Sunday, January 16, 2005

From The Progresssive Review

FROM THE PROGRESSIVE REVIEW
EDITED BY SAM SMITH
Since 1964, Washington's most unofficial source
E-MAIL: mailto:news@prorev.com


WORD


Those are my principles. If you don't like them I have others - Groucho Marx



POLITICS


WHAT'S A BRIBE? The collapse of integrity in high places calls for consideration of our language about such matters. Take, for example, the word 'bribe.' Most probably assume that to bribe someone you have to commit a crime. Not so. Dictionary definitions of 'bribe' include both criminal and merely distasteful acts:

Oxford English Dictionary: To take dishonestly. To extort. To influence corruptly by a consideration.

On Line Ethics: Something that is given or offered to a person or organization in a position of trust to induce that agent to behave in a way that is inconsistent with that trust.

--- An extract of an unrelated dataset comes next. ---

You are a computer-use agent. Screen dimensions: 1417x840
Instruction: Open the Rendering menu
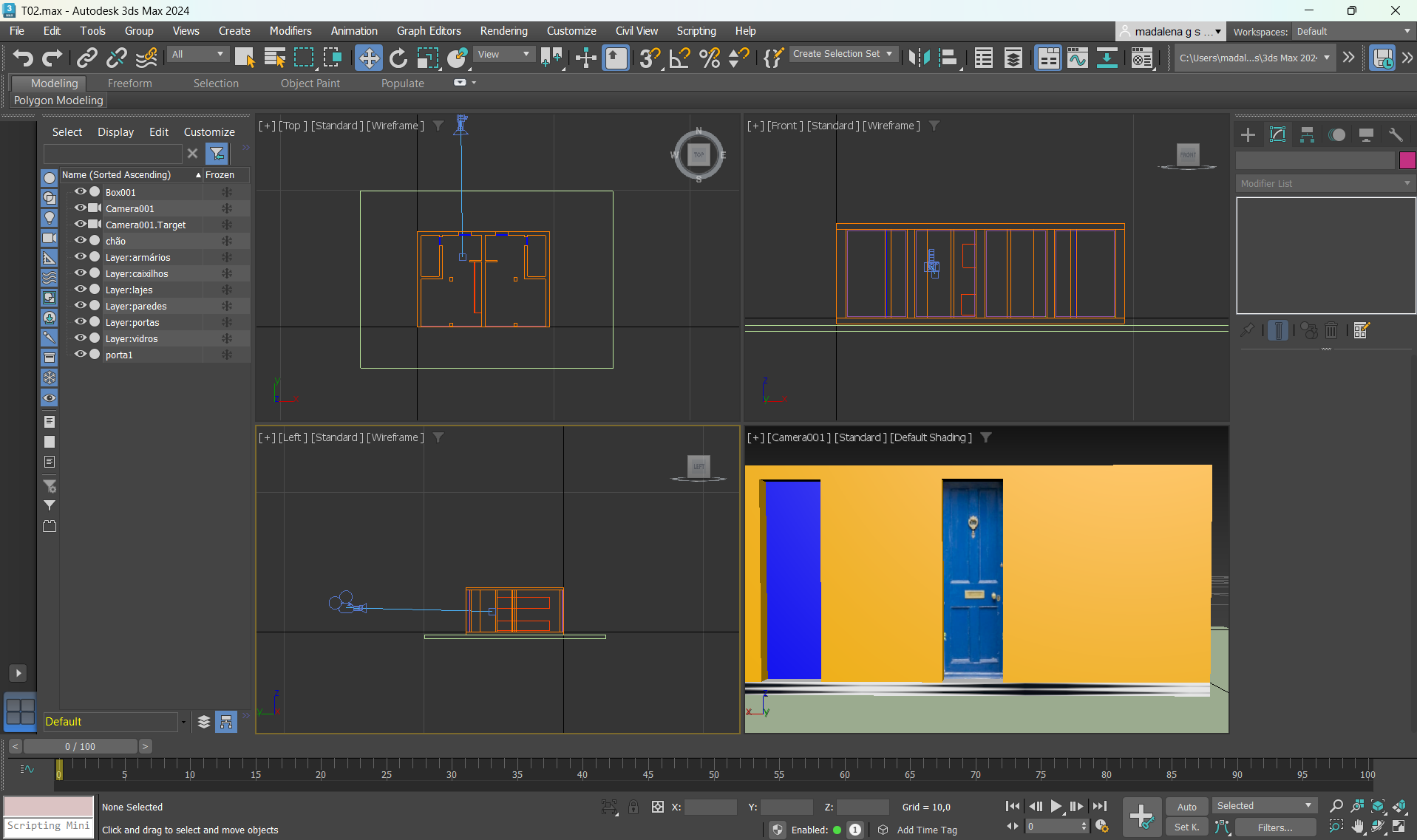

Merriam-Webster: A benefit (as money) given, promised, or offered in order to influence the judgment or conduct of a person in a position of trust (as an official or witness)

Word Net: Payment made to a person in a position of trust to corrupt his judgment.

In fact, for centuries ordinary people have known exactly what a bribe was.

The Oxford English Dictionary found it described in 1528 as meaning to "to influence corruptly, by a consideration." Another 16th century definition describes bribery as "a reward given to pervert the judgment or corrupt the conduct" of someone. In more modern times, the Meat Inspection Act of 1917 prohibits giving "money or other thing of value, with intent to influence" to a government official. Simple and wise.

But that was before the lawyers and the politicians got around to rewriting the meaning of bribery. And so we came to a time during the Clinton administration when the Supreme Court actually ruled that a law prohibiting the giving of gifts to a public official "for or because of an official act" didn't mean anything unless you knew exactly what the official act was. In other words, bribery was only illegal if the bribee was dumb enough to give you a receipt.

The media has gone along with the scam, virtually dropping the word from its vocabulary in favor of phrases like "inappropriate gift," "the appearance of a conflict of interest," or "campaign contribution."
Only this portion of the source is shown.